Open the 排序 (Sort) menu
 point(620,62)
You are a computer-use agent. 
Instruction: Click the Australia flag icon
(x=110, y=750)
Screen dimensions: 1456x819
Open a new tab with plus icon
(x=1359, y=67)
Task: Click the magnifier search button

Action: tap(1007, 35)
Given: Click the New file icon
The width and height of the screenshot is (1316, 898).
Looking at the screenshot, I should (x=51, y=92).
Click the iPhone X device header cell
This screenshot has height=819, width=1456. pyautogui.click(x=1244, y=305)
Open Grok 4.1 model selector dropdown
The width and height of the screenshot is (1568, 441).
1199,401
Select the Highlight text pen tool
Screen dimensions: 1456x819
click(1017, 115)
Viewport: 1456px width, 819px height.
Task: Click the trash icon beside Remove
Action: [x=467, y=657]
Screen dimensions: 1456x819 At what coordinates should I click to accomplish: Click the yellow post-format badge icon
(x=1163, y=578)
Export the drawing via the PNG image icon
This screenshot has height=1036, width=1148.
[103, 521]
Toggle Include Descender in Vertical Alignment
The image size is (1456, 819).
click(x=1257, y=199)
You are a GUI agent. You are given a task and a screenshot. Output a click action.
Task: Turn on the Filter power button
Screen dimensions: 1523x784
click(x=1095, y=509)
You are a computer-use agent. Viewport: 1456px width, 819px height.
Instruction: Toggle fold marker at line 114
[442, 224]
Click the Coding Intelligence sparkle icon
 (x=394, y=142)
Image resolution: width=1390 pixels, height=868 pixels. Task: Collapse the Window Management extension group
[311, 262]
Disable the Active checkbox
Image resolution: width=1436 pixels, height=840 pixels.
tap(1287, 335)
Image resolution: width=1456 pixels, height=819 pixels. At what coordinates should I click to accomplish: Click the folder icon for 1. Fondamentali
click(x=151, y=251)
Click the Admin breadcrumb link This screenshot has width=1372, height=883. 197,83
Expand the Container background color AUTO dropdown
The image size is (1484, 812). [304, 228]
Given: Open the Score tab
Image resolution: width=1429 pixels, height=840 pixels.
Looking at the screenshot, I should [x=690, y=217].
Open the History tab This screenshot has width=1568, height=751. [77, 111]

Exercise instructions: Show all lines in the preceding material that have "computer" in them.

Output below:
You are a computer-use agent. 
You are a computer-use agent. Viewport: 1456px width, 819px height.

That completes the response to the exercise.